2. Always use a Pipeline. Preprocessing steps (scaling, imputation, encoding) must be inside the pipeline that goes into GridSearchCV or cross_val_score. Otherwise, the preprocessing sees validation data during fit, which is leakage.

3. Tune on CV score, report on test score. The best CV score is slightly optimistic because you selected the model that happened to do best on those folds. The test score is your honest estimate.

4. Match the scoring parameter to the business metric. scoring="accuracy" is wrong for imbalanced problems. scoring="f1" tunes the model to balance precision and recall. scoring="roc_auc" tunes for discrimination. Pick the one that matches what the business actually cares about.

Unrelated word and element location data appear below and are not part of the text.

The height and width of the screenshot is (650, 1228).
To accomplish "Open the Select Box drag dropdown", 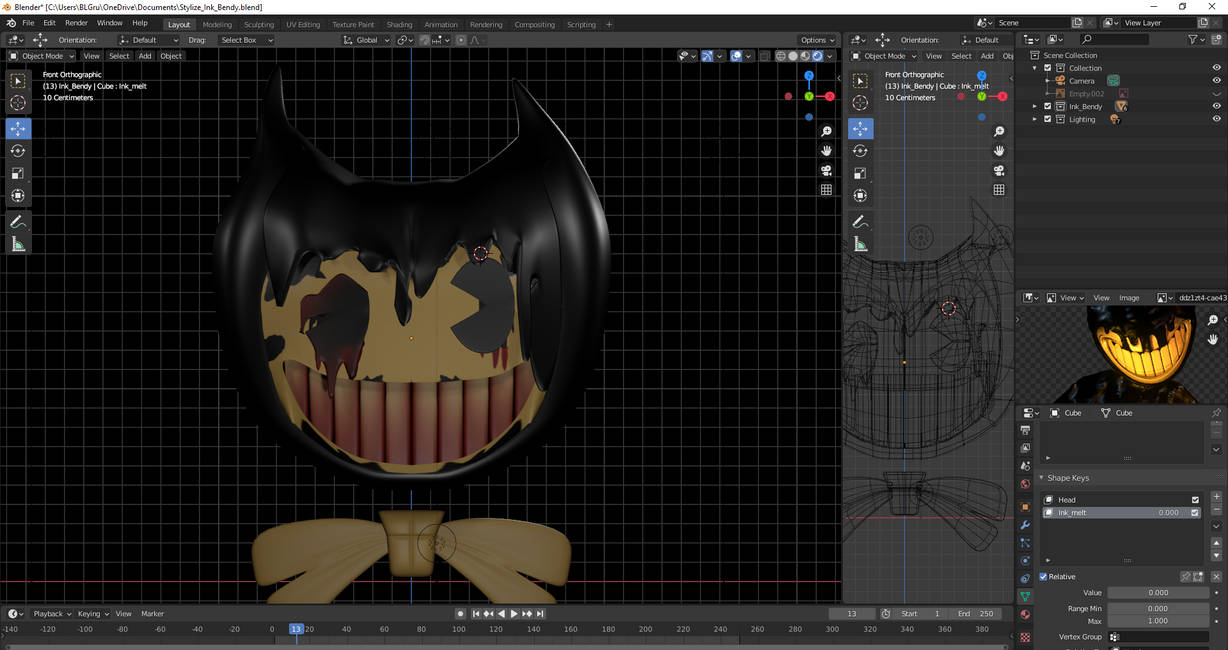I will tap(240, 40).
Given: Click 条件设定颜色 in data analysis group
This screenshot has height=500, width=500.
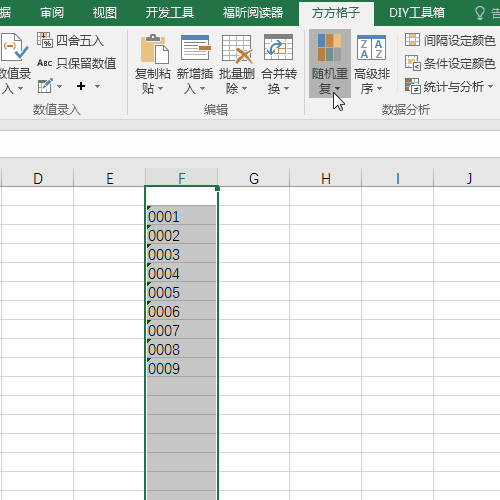Looking at the screenshot, I should (x=450, y=63).
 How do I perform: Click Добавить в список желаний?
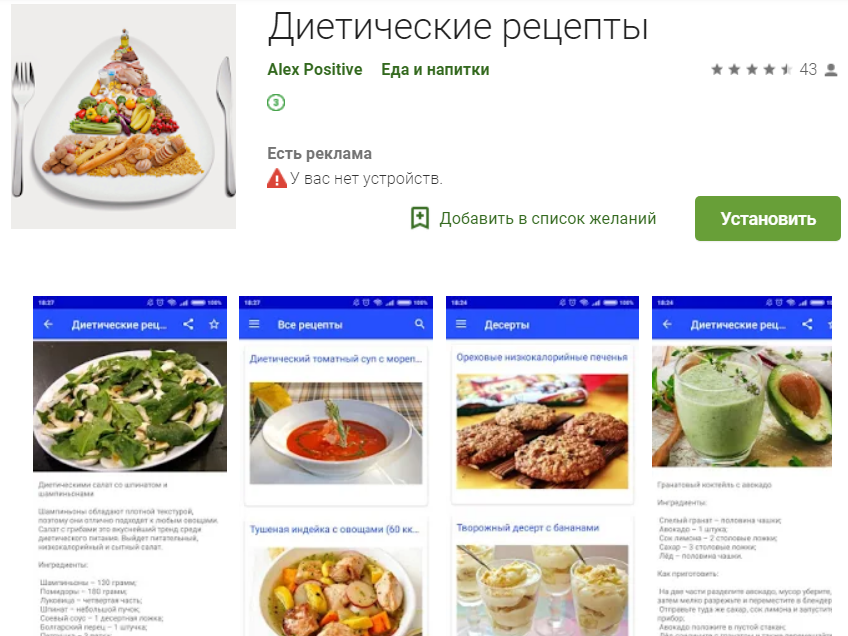pyautogui.click(x=547, y=218)
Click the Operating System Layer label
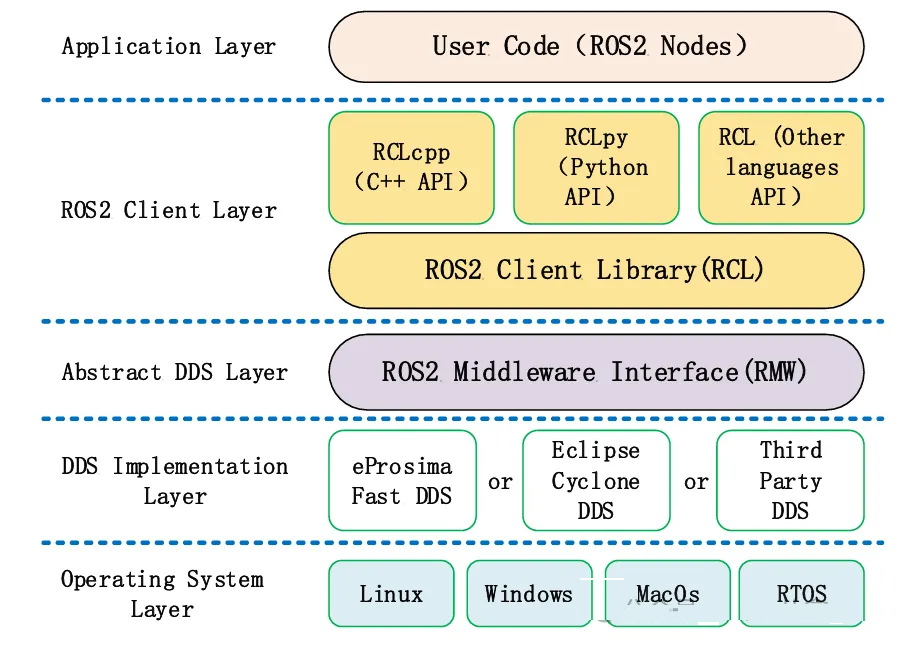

5. Don't chase tiny gains. A 0.002 improvement in CV F1 is almost certainly noise. If you tune long enough, you will find settings that overfit to your validation folds. Stop when improvements are within the standard deviation of your CV estimate.

Warning

Running GridSearchCV and then evaluating on the test set is only valid if you run it once. If you look at the test score, adjust your parameter grid, and run again, you have used the test set for tuning — even indirectly. This is one of the most common sources of optimistic test scores in practice.


The Scoring Parameter Reference

Common values for the scoring parameter in cross-validation and search:

Task Metric Scoring string
Classification (balanced) Accuracy "accuracy"
Classification (imbalanced, positive class) F1 "f1"
Classification (multiclass) F1 macro "f1_macro"
Classification (ranking) ROC-AUC "roc_auc"
Regression MAE "neg_mean_absolute_error"
Regression RMSE "neg_root_mean_squared_error"
Regression "r2"

Info

Regression scoring strings return negative values (e.g., neg_mean_absolute_error) because scikit-learn's optimisation convention is "higher is better." Negate them when reporting: best_score = -search.best_score_.